To make up for missing these fantastic educational opportunities, I’ve been reading recent journals and I found some gems I readers might find interesting. 

In the March/April 2022 edition of the Journal of Addiction Medicine, I read an informative review article of various states’ laws which have been passed to regulate office-based buprenorphine treatment of opioid use disorder. The lead author was Dr. Barbara Andraka-Christou.
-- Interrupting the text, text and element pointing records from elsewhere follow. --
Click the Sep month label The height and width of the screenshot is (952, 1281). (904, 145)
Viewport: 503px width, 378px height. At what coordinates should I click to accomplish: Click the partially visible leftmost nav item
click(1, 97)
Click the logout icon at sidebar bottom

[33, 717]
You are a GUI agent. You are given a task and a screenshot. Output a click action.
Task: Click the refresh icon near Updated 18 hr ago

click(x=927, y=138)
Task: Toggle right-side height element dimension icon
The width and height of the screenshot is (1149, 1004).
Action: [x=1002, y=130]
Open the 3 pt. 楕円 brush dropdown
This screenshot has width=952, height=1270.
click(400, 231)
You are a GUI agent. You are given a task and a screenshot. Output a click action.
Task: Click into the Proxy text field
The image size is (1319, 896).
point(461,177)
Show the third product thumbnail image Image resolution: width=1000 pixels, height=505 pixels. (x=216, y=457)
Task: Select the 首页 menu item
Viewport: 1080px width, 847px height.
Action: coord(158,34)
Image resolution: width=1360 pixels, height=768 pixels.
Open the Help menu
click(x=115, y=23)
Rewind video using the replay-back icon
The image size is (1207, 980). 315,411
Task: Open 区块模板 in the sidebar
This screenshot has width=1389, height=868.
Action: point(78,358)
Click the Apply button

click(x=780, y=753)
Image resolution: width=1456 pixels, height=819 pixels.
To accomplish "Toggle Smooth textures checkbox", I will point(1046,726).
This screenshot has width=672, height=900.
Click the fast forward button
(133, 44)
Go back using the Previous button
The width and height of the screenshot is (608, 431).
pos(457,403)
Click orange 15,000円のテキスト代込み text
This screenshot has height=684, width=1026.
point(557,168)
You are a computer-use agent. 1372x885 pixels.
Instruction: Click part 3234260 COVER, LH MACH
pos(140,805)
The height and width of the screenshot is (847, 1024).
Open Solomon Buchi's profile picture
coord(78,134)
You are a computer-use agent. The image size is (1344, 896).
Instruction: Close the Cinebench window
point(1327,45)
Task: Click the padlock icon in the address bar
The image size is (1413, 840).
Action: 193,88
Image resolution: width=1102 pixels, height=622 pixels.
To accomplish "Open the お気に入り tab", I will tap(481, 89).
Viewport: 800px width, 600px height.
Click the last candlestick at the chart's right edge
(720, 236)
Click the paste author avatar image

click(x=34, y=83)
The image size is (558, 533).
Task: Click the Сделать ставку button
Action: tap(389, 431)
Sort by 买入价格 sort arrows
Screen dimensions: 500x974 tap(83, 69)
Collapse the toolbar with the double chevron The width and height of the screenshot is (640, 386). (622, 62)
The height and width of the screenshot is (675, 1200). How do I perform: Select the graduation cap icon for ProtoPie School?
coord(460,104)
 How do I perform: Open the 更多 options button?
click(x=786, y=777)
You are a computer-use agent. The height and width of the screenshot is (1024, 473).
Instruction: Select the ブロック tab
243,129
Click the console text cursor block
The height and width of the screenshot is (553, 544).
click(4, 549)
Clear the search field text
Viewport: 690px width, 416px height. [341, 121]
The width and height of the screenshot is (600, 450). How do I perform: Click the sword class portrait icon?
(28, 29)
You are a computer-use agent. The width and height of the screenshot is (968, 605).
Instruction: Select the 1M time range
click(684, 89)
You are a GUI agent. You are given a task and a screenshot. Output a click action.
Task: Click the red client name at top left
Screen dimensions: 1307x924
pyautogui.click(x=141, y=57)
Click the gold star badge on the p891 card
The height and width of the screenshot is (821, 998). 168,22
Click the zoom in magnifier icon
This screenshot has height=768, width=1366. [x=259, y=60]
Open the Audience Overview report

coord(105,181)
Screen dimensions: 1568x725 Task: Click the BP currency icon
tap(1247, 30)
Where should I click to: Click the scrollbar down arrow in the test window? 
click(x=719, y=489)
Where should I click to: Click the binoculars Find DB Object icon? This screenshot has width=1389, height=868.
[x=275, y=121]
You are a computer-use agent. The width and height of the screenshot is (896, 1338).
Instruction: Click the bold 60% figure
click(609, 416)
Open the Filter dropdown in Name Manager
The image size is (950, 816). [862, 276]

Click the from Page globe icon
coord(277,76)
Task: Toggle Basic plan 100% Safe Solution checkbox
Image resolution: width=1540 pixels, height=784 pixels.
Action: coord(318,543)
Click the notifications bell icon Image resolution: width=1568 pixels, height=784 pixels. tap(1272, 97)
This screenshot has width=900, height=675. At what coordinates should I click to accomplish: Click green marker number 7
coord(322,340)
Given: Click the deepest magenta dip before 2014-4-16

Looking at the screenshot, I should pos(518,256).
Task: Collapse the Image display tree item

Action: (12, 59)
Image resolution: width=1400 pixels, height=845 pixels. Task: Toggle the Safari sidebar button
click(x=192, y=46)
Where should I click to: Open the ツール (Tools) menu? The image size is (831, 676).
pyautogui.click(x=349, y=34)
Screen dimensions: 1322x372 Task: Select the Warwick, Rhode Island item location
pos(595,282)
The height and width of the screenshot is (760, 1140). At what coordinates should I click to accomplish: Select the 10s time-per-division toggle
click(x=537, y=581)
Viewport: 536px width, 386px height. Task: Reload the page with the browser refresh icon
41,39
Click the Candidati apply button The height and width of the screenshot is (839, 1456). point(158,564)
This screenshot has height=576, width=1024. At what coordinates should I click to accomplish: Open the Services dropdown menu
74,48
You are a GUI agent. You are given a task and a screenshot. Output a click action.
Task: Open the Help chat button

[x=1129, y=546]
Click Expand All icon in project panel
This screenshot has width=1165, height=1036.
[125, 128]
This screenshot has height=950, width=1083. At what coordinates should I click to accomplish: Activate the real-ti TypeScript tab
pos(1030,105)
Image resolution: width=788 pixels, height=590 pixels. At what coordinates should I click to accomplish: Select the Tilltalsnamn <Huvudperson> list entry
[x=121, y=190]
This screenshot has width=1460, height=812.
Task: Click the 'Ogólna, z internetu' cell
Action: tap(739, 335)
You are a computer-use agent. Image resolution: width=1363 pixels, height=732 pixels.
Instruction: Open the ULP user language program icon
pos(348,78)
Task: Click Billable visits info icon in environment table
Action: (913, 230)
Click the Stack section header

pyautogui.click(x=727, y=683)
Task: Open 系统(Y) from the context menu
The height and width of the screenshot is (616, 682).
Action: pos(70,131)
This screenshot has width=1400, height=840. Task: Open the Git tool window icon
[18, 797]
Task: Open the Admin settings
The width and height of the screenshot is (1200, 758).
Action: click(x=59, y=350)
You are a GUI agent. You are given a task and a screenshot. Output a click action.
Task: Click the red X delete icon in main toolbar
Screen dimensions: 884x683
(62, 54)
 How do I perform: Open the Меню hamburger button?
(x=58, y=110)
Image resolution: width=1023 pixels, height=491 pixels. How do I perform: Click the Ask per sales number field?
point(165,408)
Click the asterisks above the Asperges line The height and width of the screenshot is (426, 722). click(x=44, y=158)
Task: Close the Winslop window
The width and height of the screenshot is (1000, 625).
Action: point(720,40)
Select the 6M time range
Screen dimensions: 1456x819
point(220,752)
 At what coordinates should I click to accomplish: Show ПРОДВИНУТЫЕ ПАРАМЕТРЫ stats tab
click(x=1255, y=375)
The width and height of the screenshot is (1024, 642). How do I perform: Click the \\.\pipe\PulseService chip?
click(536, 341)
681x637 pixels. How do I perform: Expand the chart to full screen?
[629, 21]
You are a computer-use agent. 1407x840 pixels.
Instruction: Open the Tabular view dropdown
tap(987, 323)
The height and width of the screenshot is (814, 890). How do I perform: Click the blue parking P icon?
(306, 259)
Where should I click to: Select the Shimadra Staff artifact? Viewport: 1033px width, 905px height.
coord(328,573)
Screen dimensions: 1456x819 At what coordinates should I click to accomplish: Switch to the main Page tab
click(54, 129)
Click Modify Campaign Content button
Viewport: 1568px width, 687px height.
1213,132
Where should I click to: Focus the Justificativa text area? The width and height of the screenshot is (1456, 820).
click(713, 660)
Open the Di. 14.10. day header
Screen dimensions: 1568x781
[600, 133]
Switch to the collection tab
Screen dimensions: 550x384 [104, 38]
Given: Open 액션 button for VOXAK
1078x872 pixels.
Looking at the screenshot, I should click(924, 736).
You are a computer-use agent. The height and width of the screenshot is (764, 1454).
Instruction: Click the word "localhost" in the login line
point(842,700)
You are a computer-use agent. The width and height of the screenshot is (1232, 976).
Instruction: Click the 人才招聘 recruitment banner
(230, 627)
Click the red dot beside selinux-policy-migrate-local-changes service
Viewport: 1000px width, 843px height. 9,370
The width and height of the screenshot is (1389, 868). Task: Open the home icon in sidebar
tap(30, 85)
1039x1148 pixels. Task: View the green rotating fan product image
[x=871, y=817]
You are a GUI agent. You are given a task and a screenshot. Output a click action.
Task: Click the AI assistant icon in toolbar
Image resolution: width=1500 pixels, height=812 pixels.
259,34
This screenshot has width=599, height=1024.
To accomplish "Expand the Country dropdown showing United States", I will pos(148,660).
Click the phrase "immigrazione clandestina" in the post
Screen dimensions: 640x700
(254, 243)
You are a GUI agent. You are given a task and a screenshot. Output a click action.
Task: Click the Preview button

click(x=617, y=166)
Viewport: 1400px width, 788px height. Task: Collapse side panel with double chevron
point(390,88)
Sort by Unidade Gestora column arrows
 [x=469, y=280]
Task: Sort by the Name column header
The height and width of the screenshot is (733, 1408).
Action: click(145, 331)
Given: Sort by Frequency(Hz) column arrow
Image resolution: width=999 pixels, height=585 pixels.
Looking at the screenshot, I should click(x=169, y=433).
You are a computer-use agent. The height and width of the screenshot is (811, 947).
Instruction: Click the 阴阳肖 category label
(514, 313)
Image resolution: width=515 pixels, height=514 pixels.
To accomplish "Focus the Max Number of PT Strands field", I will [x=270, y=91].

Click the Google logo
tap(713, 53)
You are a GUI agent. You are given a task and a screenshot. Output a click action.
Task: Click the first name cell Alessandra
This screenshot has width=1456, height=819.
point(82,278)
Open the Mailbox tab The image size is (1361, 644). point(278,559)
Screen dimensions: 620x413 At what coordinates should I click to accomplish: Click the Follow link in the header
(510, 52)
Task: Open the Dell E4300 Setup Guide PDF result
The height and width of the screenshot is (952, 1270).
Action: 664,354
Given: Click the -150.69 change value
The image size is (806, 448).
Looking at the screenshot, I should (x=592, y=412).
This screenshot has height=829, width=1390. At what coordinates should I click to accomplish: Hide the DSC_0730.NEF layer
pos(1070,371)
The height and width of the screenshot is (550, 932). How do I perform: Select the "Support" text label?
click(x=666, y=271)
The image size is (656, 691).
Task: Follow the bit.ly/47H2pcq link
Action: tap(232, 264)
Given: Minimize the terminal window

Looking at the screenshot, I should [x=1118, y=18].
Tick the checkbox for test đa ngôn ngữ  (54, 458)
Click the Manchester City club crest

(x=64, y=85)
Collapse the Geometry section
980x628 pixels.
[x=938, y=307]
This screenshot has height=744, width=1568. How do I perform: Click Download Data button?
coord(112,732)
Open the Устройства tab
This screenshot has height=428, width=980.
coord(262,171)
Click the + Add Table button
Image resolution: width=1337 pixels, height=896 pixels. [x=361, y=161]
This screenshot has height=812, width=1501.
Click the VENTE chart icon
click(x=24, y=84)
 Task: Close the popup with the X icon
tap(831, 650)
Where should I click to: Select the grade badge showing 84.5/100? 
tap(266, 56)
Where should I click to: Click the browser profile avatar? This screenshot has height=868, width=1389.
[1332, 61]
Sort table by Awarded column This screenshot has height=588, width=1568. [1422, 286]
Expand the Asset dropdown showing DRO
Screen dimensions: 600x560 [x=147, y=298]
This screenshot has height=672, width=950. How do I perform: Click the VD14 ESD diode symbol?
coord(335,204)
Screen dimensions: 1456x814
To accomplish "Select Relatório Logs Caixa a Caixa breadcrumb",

As we know, the DATA 2000 law made it legal to treatment opioid use disorder in an office-based setting using buprenorphine products. This Act did require prescribers to complete a training and obtain a special “X” DEA number, and it also limited the number of patients who could be treated at any one time. Other than these two things, there were few added regulations, because the purpose of DATA 2000 was to make it easier for patients to get treatment, without the tradition regulations that are placed on opioid treatment programs (OTPs).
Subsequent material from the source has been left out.